Roopa Prabhu <roopa@cumulusnetworks.com> writes:

> On 7/21/16, 1:00 PM, Eric W. Biederman wrote:
>> Roopa Prabhu <roopa@cumulusnetworks.com> writes:
>>
>>> On 7/16/16, 11:24 AM, Magnus Bergroth wrote:
>>>> Wanted to use more than the default maximum of 8 mpls labels. Max labels
>>>> seems to be hardcode to 8 in two places.
>>>>
>>>> --- iproute2-4.6.0/lib/utils.c    2016-05-18 20:56:02.000000000 +0200
>>>> +++ iproute2-4.6.0-bergroth/lib/utils.c    2016-07-16 20:12:10.714958071
>>>> +0200
>>>> @@ -476,7 +476,7 @@
>>>>          addr->bytelen = 4;
>>>>          addr->bitlen = 20;
>>>>          /* How many bytes do I need? */
>>>> -        for (i = 0; i < 8; i++) {
>>>> +        for (i = 0; i < MPLS_MAX_LABELS; i++) {
>>>>              if (ntohl(addr->data[i]) & MPLS_LS_S_MASK) {
>>>>                  addr->bytelen = (i + 1)*4;
>>>>                  break;
>>>>
>>>>
>>>> --- iproute2-4.6.0/include/utils.h    2016-05-18 20:56:02.000000000 +0200
>>>> +++ iproute2-4.6.0-bergroth/include/utils.h    2016-07-15
>>>> 11:55:57.297681742 +0200
>>>> @@ -54,6 +54,9 @@
>>>>  #define NEXT_ARG_FWD() do { argv++; argc--; } while(0)
>>>>  #define PREV_ARG() do { argv--; argc++; } while(0)
>>>>
>>>> +/* Maximum number of labels the mpls helpers support */
>>>> +#define MPLS_MAX_LABELS 8
>>>> +
>>>>  typedef struct
>>>>  {
>>>>      __u16 flags;
>>>> @@ -61,7 +64,7 @@
>>>>      __s16 bitlen;
>>>>      /* These next two fields match rtvia */
>>>>      __u16 family;
>>>> -    __u32 data[8];
>>>> +    __u32 data[MPLS_MAX_LABELS];
>>>>  } inet_prefix;
>>>>
>> This structure is not MPLS specific so that is not appropriate to use
>> MPLS_MAX_LABELS when definiting the structure.  Likewise changing this
>> structure and limiting the changes to mpls parts of the code is not
>> appropriate.
>>
>>>>  #define PREFIXLEN_SPECIFIED 1
>>>> @@ -88,9 +91,6 @@
>>>>  # define AF_MPLS 28
>>>>  #endif
>>>>
>>>> -/* Maximum number of labels the mpls helpers support */
>>>> -#define MPLS_MAX_LABELS 8
>>>> -
>>>>  __u32 get_addr32(const char *name);
>>>>  int get_addr_1(inet_prefix *dst, const char *arg, int family);
>>>>  int get_prefix_1(inet_prefix *dst, char *arg, int family);
>>>>
>>>>
>>> I did not realize it is hardcoded to 8 in iproute2. Because kernel has a hard coded limit of
>>> 2.
>>> I think we need to fix it in a few places:
>>> a) we should move the kernel #define to a uapi header file which iproute2 can use
>>> b) there has been a general ask to bump the kernel MAX_LABELS from 2 and I don't see
>>> a problem with it yet. so, we could bump it to 8.
>>>
>>> Were you planning to post patches for one or both of the above ?.
>>>
>>> I can post them too. Let me know.
>> a) I just looked and the kernel netlink protocol does not have a limit.
>>    The kernel does have a limit but the netlink protocol does not  so
>>    there is no point in exporting a limit in a uapi header,  it will
>>    just be out of date and wrong.
> sure, if you have concerns about making it part of uapi, we can
> separately maintain the same limit in iproute2 and kernel.
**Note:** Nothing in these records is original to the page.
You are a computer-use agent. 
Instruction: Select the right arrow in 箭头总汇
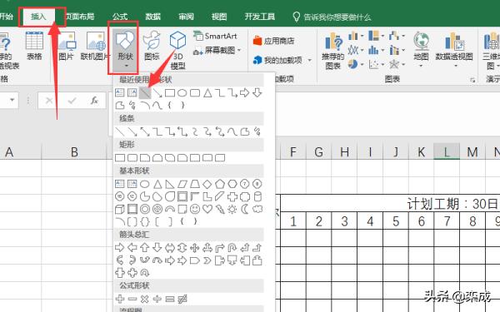(x=119, y=247)
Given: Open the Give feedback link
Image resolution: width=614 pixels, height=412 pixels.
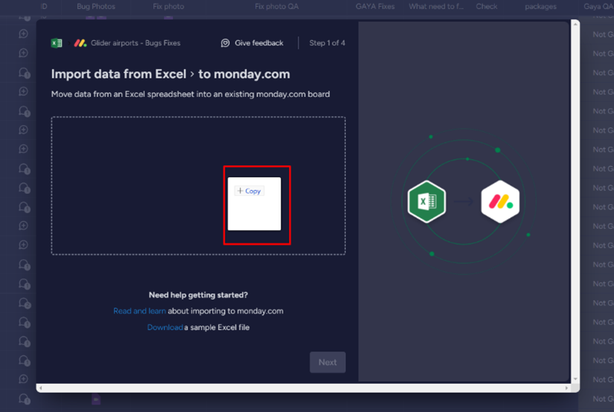Looking at the screenshot, I should (x=258, y=43).
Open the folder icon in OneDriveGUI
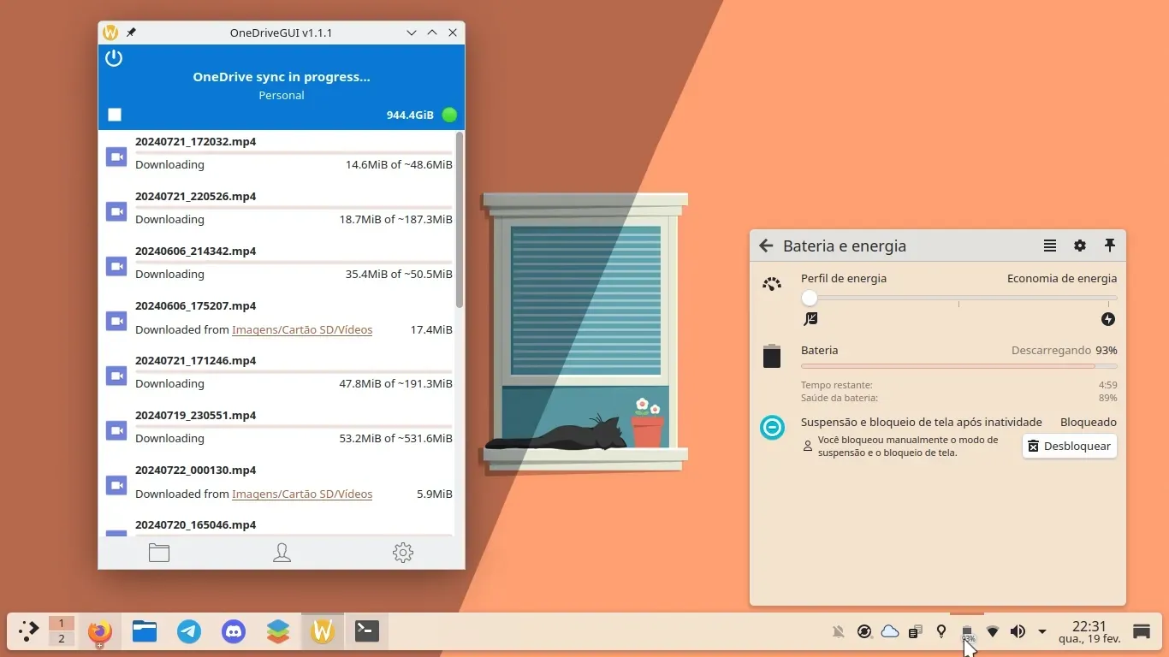 [159, 553]
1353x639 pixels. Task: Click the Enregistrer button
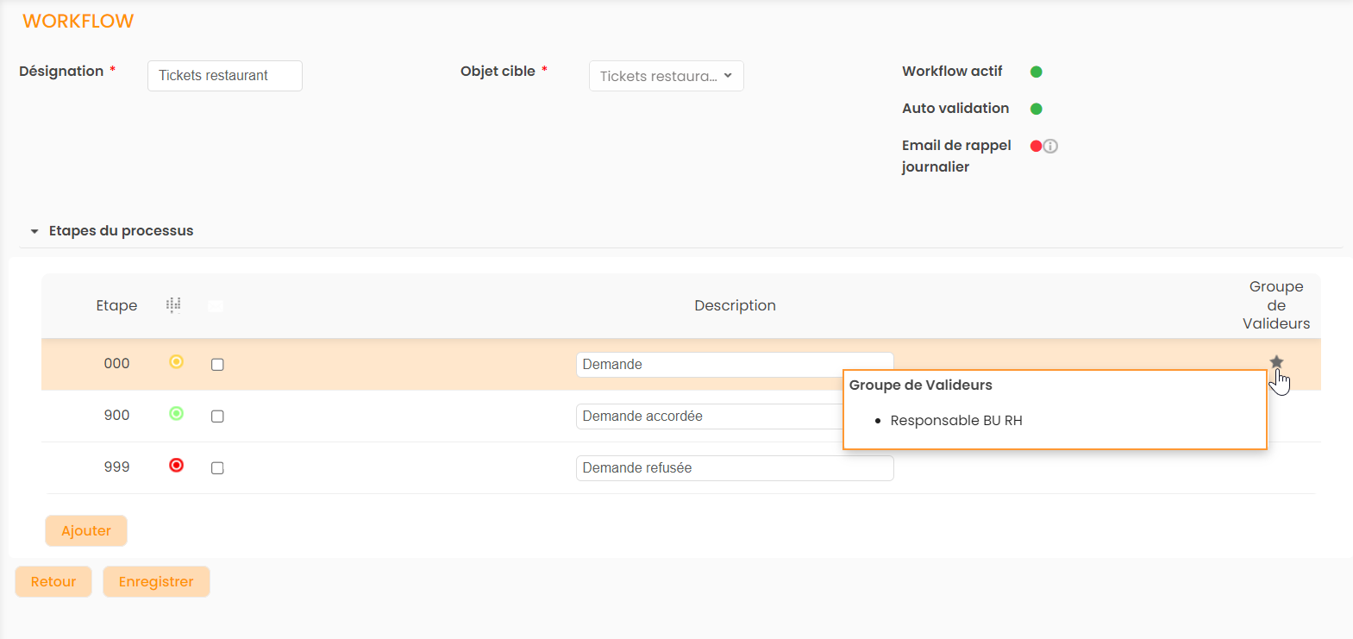(x=156, y=582)
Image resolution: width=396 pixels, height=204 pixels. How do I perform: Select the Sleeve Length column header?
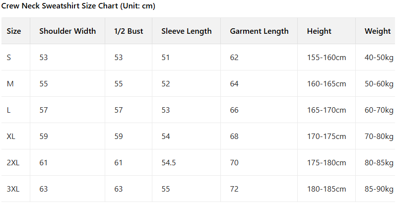pos(187,31)
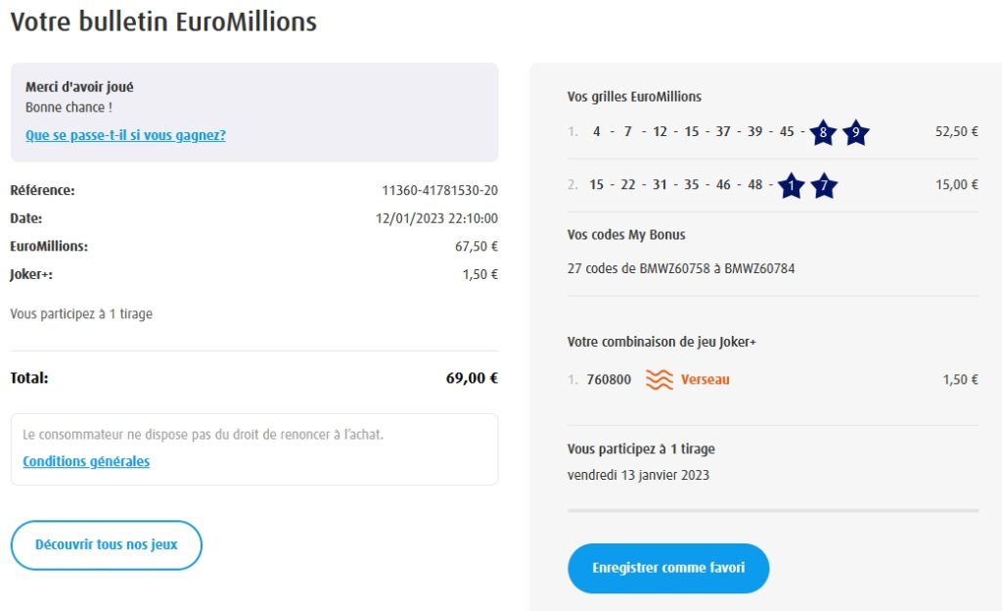The image size is (1002, 611).
Task: Click the Verseau zodiac wave icon
Action: click(x=659, y=380)
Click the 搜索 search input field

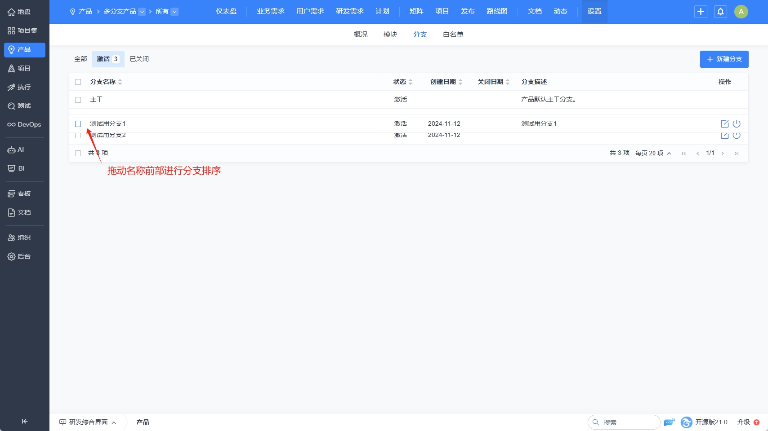tap(629, 422)
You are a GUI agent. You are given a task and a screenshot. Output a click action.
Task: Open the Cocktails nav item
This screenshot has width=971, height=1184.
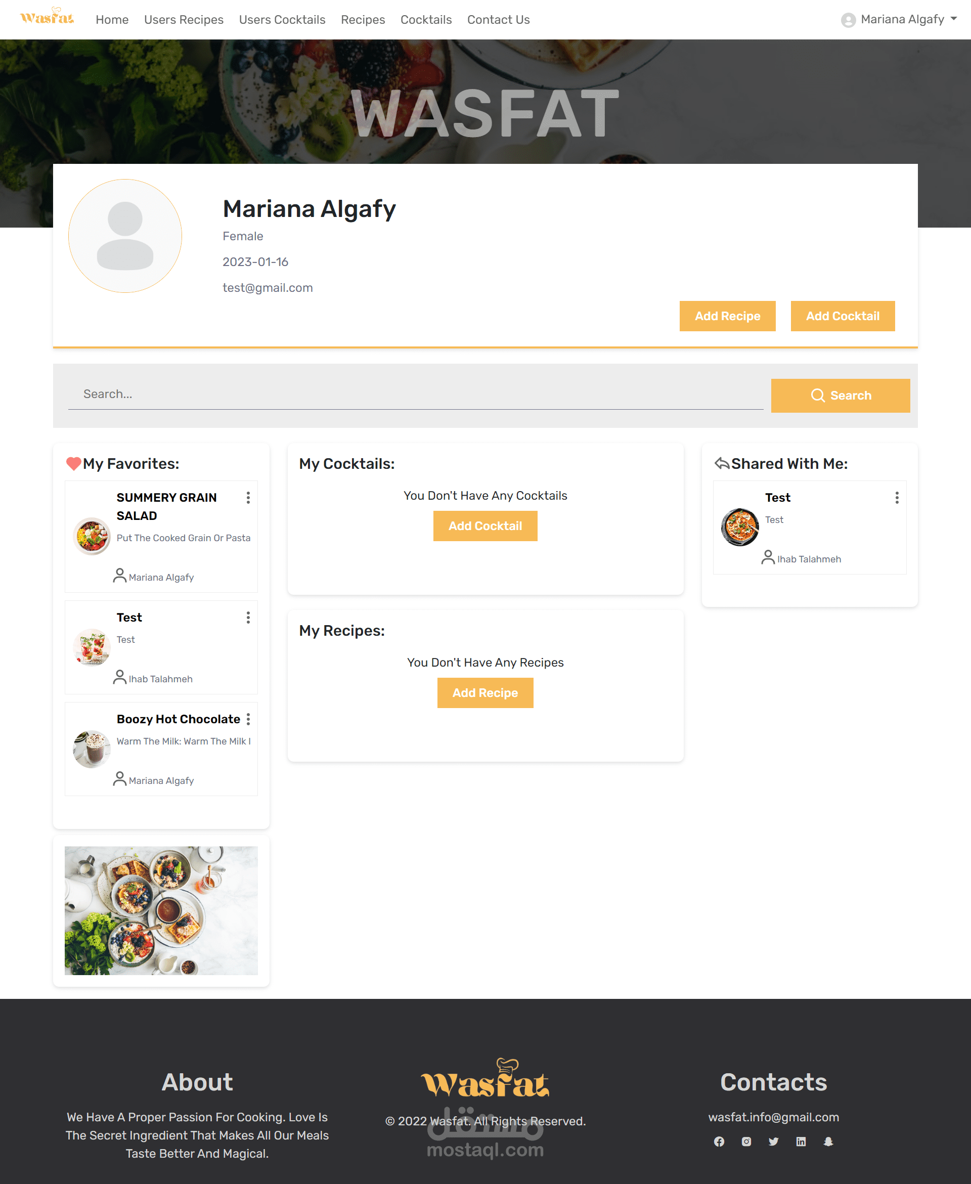pos(426,20)
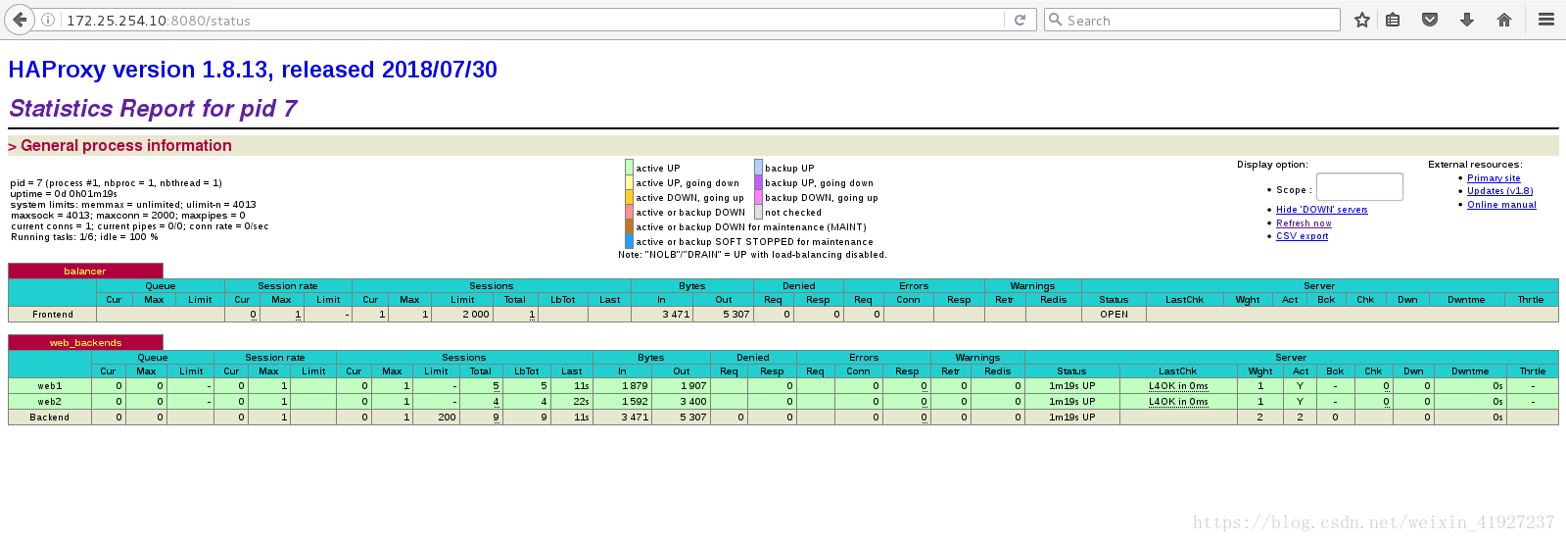Open downloads with the arrow icon

click(1467, 20)
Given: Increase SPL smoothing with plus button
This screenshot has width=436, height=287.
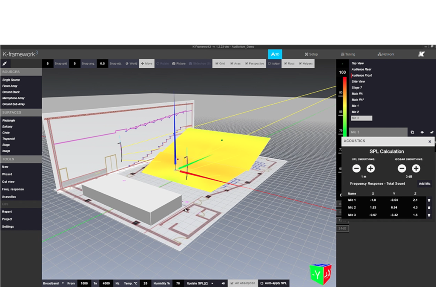Looking at the screenshot, I should coord(371,168).
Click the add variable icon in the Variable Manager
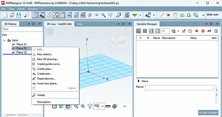Viewport: 222px width, 117px height. [x=173, y=31]
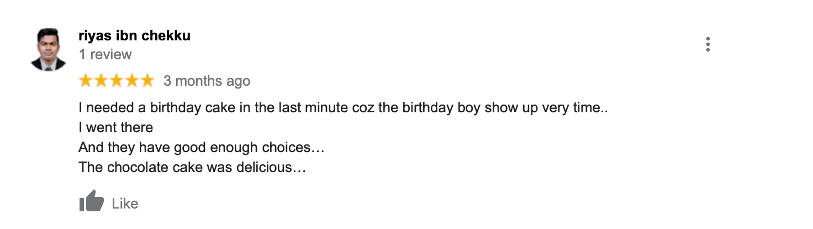Click the "Like" text label

125,204
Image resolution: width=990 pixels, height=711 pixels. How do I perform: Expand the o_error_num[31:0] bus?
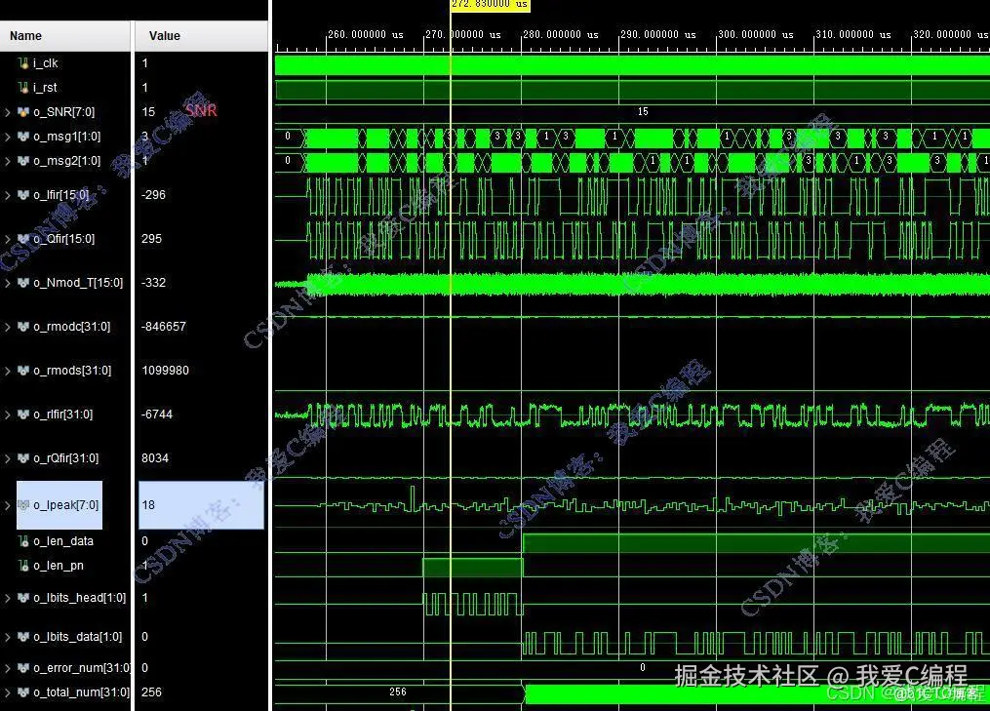point(6,667)
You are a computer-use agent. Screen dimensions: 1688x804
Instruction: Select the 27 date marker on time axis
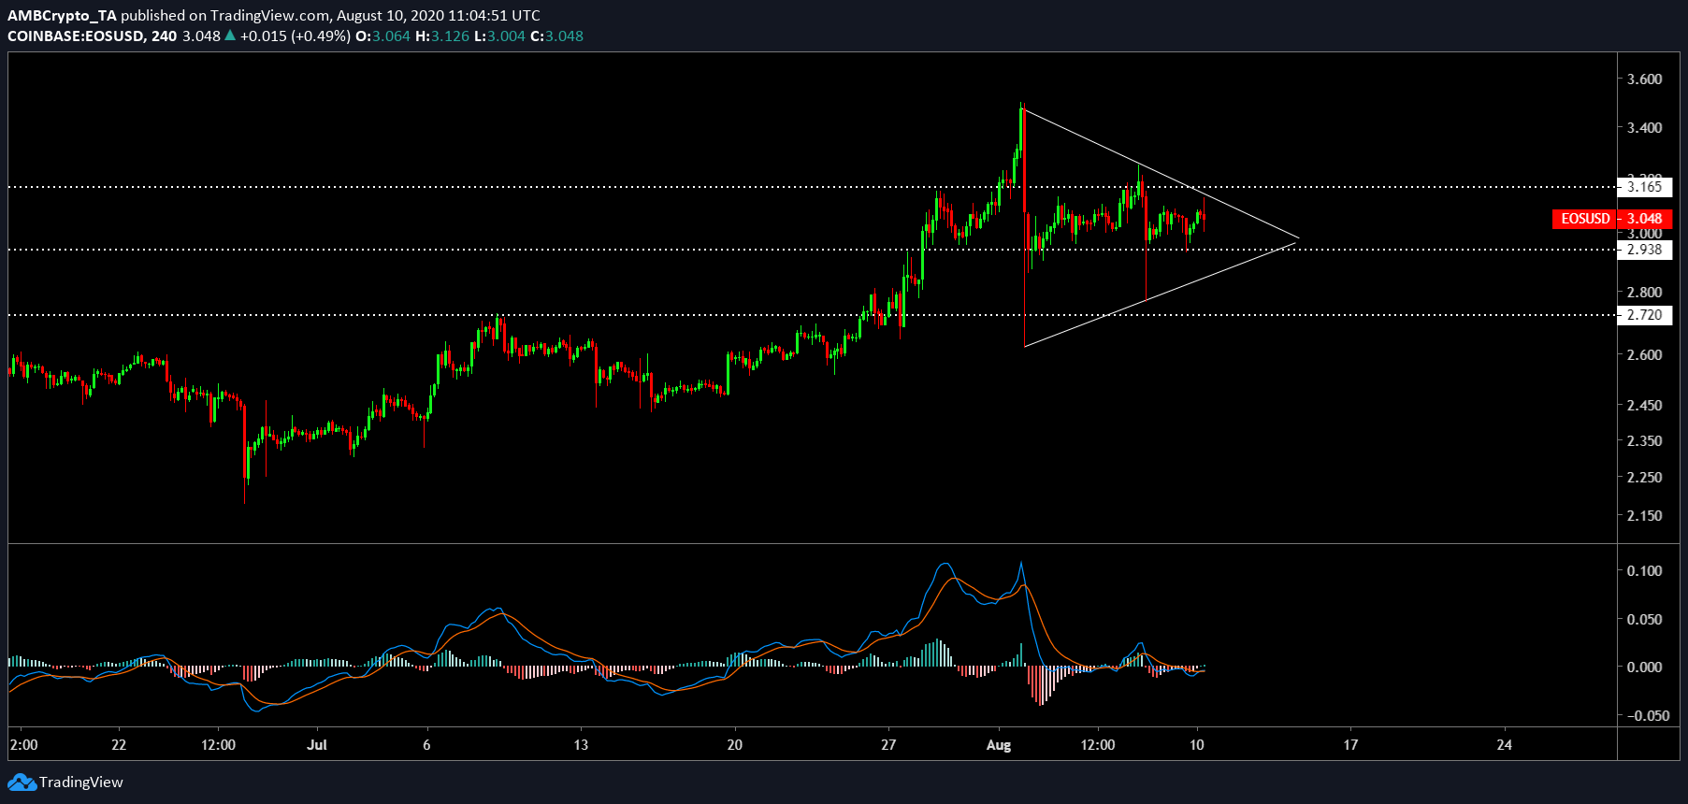tap(888, 745)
The different tools already have different limits and it is not
a problem.  The important thing is for the userspace tool to have
the larger limit.

>> b) I can see in principle bumping up the kernels MAX_LABELS past two
>>    although I haven't heard those requests, or understand the use cases.
>>    I don't recall seeing any ducumentation on cases where it is
>>    desirable to push a lot of labels at once.  (Do hardware
>>    implementations support pushing a lot of labels at once?)
> I don't know of any use cases either. But i have received multiple requests
> on bumping the current limit of two
>>
>>    Bumping past 8 seems quite a lot.  That starts feeling like people
>>    trying to break other peoples mpls stacks.  That is asking for more
>>    packet space for labels than ipv6 uses for addresses and ipv6 is way
>>    oversized.  The commonly agreed wisdom is the world only needs 40 to
>>    48 bits to route on to reach the entire world.  
>>
>>    I can completely understand a few specialty labels going beyond what
>>    is needed for general purpose routing but pushing more that 8 at
>>    once seems huge.  Especially since you can recirculate packets if
>>    you really need to and push more labels that way.
>
> I don't think there is an ask for going more than 8. anything greater than
> current 2 is good.

Except the patch that got all of this started.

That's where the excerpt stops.